How many lines of these entries hold the string "Given"? Reply with the number alone.
================================
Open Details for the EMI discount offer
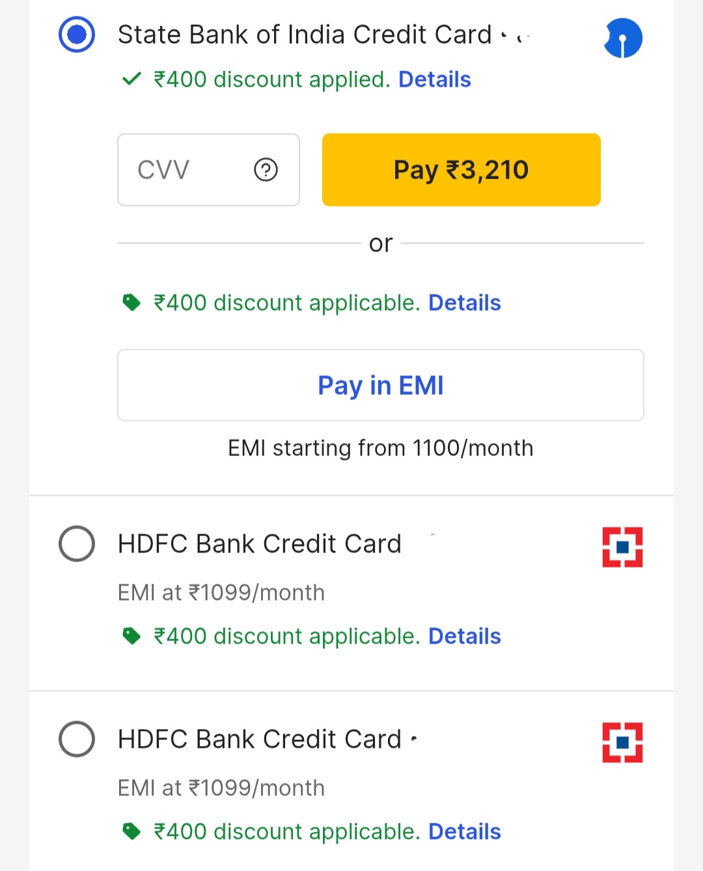[x=464, y=302]
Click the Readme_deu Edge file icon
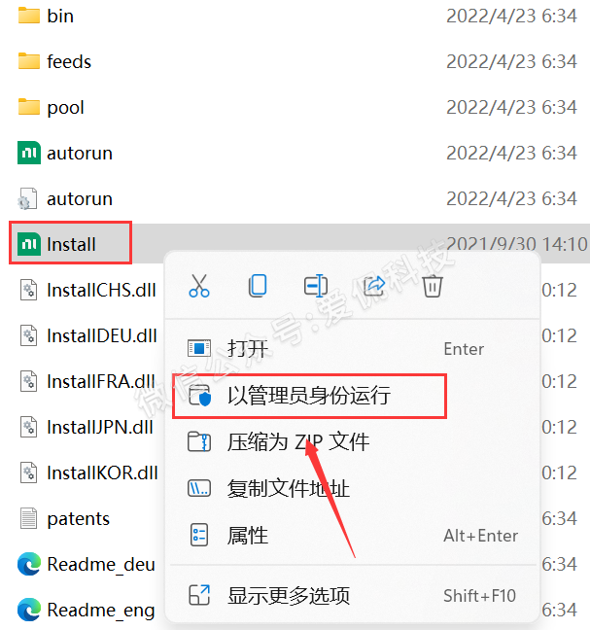The width and height of the screenshot is (590, 630). click(x=29, y=564)
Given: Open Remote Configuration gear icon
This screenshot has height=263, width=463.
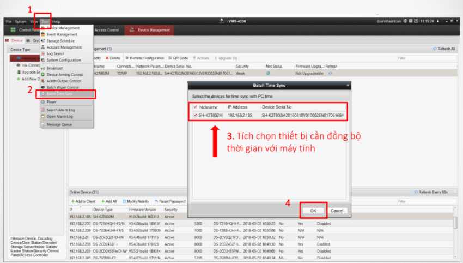Looking at the screenshot, I should (x=127, y=58).
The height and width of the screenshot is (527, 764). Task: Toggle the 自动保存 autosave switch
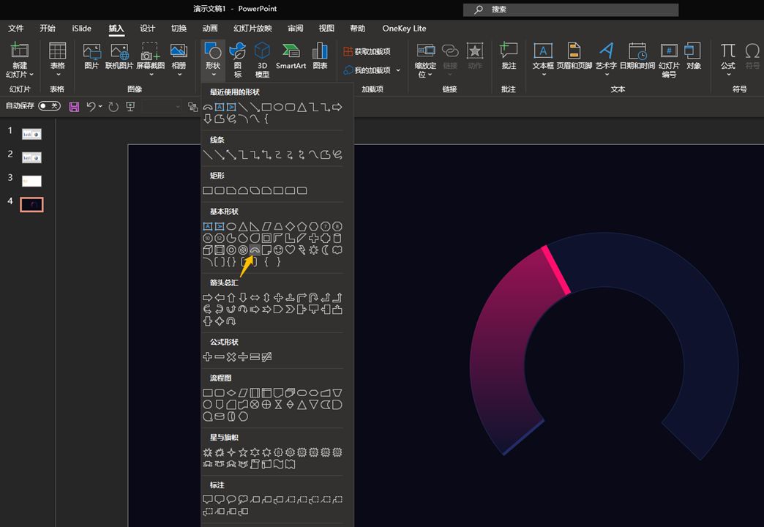[x=49, y=106]
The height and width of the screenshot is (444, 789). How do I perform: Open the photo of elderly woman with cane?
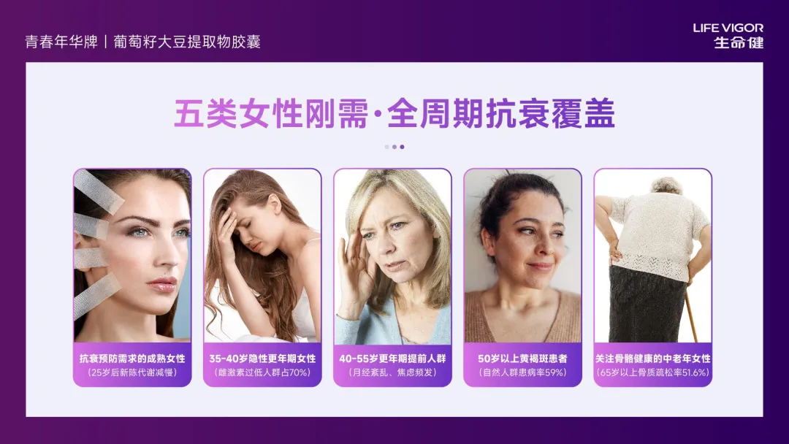(652, 256)
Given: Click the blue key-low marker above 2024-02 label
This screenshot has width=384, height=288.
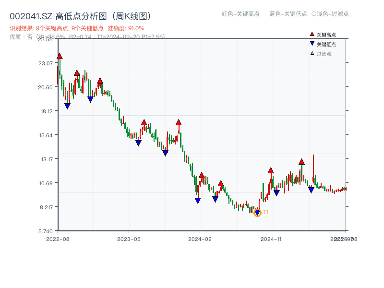Looking at the screenshot, I should point(197,200).
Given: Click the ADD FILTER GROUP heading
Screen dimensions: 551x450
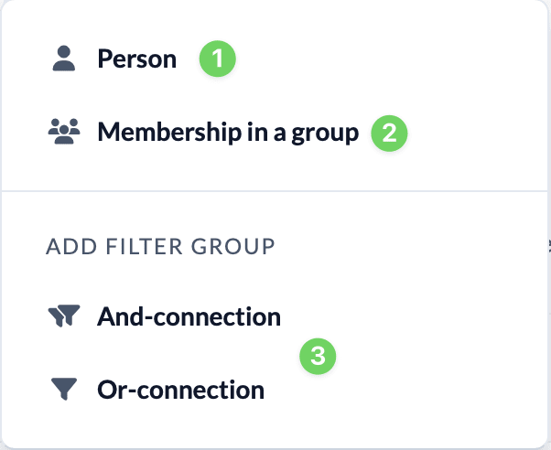Looking at the screenshot, I should pyautogui.click(x=160, y=247).
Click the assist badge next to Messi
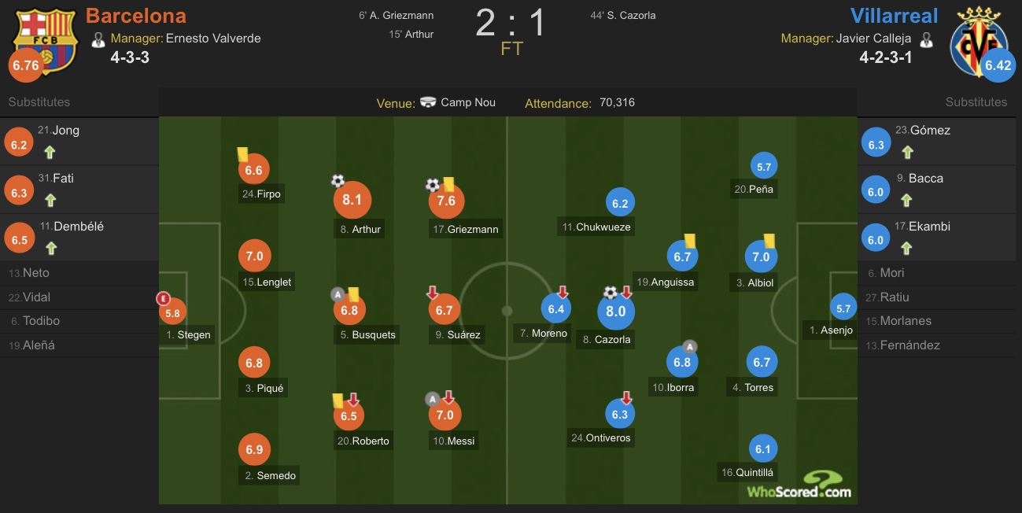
================================
**SOLUTION FOR THIS PROBLEM**
3